After re-examining our case, we diagnosed Exophiala dermatitidis infection based on the mNGS results and continued the oral administration of voriconazole. After 2.5 months, most of the lesions had been significantly absorbed, but the dorsal lesion had progressed, and indications of drug-induced liver damage were observed. Considering a possible decrease in drug sensitivity, we adjusted the treatment to amphotericin B combined with posaconazole. Because of the cost involved, amphotericin B was finally administered. After 3 months, the lesion had been significantly absorbed. We adjusted the treatment to posaconazole for half a month in the later period. There was no evidence of recurrence at follow-up after treatment withdrawal. Although there is currently no established targeted PCR method for the detection of Exophiala dermatitidis from formalin-fixed paraffin-embedded (FFPE) tissue DNA, we believe a definitive diagnosis of pulmonary Exophiala dermatitidis infection can be established based on the current guidelines and during the treatment process.

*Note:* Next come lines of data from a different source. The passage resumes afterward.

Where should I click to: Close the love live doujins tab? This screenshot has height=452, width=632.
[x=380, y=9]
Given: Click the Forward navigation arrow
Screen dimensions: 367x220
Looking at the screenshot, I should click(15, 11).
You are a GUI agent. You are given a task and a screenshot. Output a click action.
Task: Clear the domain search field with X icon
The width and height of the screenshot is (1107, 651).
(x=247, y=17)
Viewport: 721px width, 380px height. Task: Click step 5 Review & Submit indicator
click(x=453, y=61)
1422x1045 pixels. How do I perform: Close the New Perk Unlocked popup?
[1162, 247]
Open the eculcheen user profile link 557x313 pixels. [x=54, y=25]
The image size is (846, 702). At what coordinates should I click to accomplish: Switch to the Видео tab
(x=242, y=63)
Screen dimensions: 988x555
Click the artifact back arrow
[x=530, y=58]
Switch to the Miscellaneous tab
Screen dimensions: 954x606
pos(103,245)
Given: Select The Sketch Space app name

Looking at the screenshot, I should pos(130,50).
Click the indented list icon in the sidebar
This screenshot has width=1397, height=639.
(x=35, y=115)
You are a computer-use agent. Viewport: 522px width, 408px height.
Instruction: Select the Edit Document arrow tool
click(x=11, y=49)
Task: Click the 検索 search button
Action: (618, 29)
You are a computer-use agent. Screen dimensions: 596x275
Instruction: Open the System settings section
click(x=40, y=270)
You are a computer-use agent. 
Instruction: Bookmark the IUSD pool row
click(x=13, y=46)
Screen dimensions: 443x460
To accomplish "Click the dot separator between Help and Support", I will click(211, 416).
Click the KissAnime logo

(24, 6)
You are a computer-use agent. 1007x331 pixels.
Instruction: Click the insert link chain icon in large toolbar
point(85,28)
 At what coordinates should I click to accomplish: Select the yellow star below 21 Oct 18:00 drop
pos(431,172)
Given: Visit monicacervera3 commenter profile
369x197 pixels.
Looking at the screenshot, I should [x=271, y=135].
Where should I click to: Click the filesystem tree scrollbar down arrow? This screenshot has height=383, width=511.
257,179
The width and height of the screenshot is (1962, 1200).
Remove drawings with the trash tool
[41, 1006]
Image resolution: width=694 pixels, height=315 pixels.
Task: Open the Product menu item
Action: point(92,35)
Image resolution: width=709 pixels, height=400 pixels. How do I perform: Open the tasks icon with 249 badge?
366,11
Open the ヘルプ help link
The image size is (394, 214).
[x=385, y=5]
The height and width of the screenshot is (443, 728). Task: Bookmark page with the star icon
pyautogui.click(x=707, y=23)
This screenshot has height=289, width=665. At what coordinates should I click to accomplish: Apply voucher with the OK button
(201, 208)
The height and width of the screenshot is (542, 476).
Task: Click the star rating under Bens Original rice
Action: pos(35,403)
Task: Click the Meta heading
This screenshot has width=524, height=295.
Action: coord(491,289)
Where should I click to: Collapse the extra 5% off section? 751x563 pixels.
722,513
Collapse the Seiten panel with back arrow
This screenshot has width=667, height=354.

Due to the limited culture technology available for the detection of this rare fungus, we failed to obtain drug sensitivity results; previous studies found that susceptibility test results for clinical isolates of Exophiala dermatitidis showed some differences. Therefore, if our patient had experienced a poor therapeutic effect, it would have been very difficult to select an appropriate antifungal drug therapy. Additionally, we discussed the positive antacid fluorescence and antacid 2 test results with the pathologist. Subsequently, the pathologist examined the pathological sections and performed staining of the same tissue again, which revealed negative antacid fluorescence results, and no acid-fast bacteria were observed. Considering the treatment course and the mNGS results, we are sure that the original results were false positives and considered the samples to have been contaminated. Due to the high incidence of TB in China and the fact that the respiratory pathology center of our hospital receives and processes a large number of clinical specimens from patients with complex infections that show a high acid-fast bacilli positivity rate, we speculate that the most likely source of the contamination was from the water bath for the paraffin sections.

Finally, some insights from our case are as follows: (1) the importance of symptoms at follow-up, follow-up chest CT, and efficacy and safety assessments, should be emphasized; and (2) the importance of molecular techniques, such as mNGS, for the identification of rare fungi should be emphasized. This will improve the pathogen diagnosis rate when combined with other clinical microbiological tests.

Additional file 1: Figure S1. Heatmaps of ANIb scores were constructed for 118 unique sequences of Exophiala dermatitidis from the patient and 12 Exophiala genomic sequences downloaded from the NCBI. Cells in the heatmap corresponding to a 95% or higher score (and therefore the same species) are colored in red. Orange cells correspond to ANIb scores of 95% or less, indicating that the corresponding organisms do not belong to the same species. Hierarchical clustering of the data in two dimensions is represented by dendrograms constructed by simple linkage of the ANIb score.